▸ **Brief**
Each line below is to be copied out exactly, and none may be omitted.

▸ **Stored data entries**
--------------------------------
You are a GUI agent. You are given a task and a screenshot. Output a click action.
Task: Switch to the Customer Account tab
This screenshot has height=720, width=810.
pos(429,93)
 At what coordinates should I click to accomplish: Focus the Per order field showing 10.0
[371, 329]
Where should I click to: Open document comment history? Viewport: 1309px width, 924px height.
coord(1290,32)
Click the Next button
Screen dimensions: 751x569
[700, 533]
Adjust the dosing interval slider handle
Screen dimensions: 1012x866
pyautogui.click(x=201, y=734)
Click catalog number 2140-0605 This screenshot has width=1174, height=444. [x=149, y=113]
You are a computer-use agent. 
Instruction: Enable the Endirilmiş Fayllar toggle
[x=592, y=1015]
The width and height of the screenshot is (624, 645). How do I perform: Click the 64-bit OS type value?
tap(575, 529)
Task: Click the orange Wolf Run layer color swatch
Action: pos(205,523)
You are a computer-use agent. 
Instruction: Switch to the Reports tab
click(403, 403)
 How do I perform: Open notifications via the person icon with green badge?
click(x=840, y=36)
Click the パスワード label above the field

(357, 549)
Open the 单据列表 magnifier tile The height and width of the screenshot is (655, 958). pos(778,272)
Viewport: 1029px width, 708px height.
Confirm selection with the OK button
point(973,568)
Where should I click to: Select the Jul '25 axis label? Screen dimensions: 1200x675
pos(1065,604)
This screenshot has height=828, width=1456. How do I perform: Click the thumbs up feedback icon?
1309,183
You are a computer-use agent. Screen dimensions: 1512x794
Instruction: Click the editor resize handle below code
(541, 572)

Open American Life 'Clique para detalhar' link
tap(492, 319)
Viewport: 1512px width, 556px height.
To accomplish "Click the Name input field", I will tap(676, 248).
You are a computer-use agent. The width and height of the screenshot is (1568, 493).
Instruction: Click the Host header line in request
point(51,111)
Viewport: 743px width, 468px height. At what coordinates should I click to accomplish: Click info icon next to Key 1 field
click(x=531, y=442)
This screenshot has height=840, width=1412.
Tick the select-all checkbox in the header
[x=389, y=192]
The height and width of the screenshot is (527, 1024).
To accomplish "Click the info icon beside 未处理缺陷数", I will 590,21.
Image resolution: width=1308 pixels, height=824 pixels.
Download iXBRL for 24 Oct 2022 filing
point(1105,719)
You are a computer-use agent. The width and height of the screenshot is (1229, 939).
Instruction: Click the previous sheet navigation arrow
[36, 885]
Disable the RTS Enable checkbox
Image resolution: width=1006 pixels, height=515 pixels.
--------------------------------
▸ **Answer section**
You are a GUI agent. You are given a task and a screenshot. Output a click action.
Task: Switch to the Customer Account tab
This screenshot has height=720, width=810.
pos(429,93)
 At what coordinates should I click to accomplish: Focus the Per order field showing 10.0
[371, 329]
Where should I click to: Open document comment history? Viewport: 1309px width, 924px height.
coord(1290,32)
Click the Next button
Screen dimensions: 751x569
[700, 533]
Adjust the dosing interval slider handle
Screen dimensions: 1012x866
pyautogui.click(x=201, y=734)
Click catalog number 2140-0605 This screenshot has width=1174, height=444. [x=149, y=113]
You are a computer-use agent. 
Instruction: Enable the Endirilmiş Fayllar toggle
[x=592, y=1015]
The width and height of the screenshot is (624, 645). How do I perform: Click the 64-bit OS type value?
tap(575, 529)
Task: Click the orange Wolf Run layer color swatch
Action: pos(205,523)
You are a computer-use agent. 
Instruction: Switch to the Reports tab
click(403, 403)
 How do I perform: Open notifications via the person icon with green badge?
click(x=840, y=36)
Click the パスワード label above the field

(357, 549)
Open the 单据列表 magnifier tile The height and width of the screenshot is (655, 958). pos(778,272)
Viewport: 1029px width, 708px height.
Confirm selection with the OK button
point(973,568)
Where should I click to: Select the Jul '25 axis label? Screen dimensions: 1200x675
pos(1065,604)
This screenshot has height=828, width=1456. How do I perform: Click the thumbs up feedback icon?
1309,183
You are a computer-use agent. Screen dimensions: 1512x794
Instruction: Click the editor resize handle below code
(541, 572)

Open American Life 'Clique para detalhar' link
tap(492, 319)
Viewport: 1512px width, 556px height.
To accomplish "Click the Name input field", I will tap(676, 248).
You are a computer-use agent. The width and height of the screenshot is (1568, 493).
Instruction: Click the Host header line in request
point(51,111)
Viewport: 743px width, 468px height. At what coordinates should I click to accomplish: Click info icon next to Key 1 field
click(x=531, y=442)
This screenshot has height=840, width=1412.
Tick the select-all checkbox in the header
[x=389, y=192]
The height and width of the screenshot is (527, 1024).
To accomplish "Click the info icon beside 未处理缺陷数", I will 590,21.
Image resolution: width=1308 pixels, height=824 pixels.
Download iXBRL for 24 Oct 2022 filing
point(1105,719)
You are a computer-use agent. The width and height of the screenshot is (1229, 939).
Instruction: Click the previous sheet navigation arrow
[36, 885]
Disable the RTS Enable checkbox
Image resolution: width=1006 pixels, height=515 pixels.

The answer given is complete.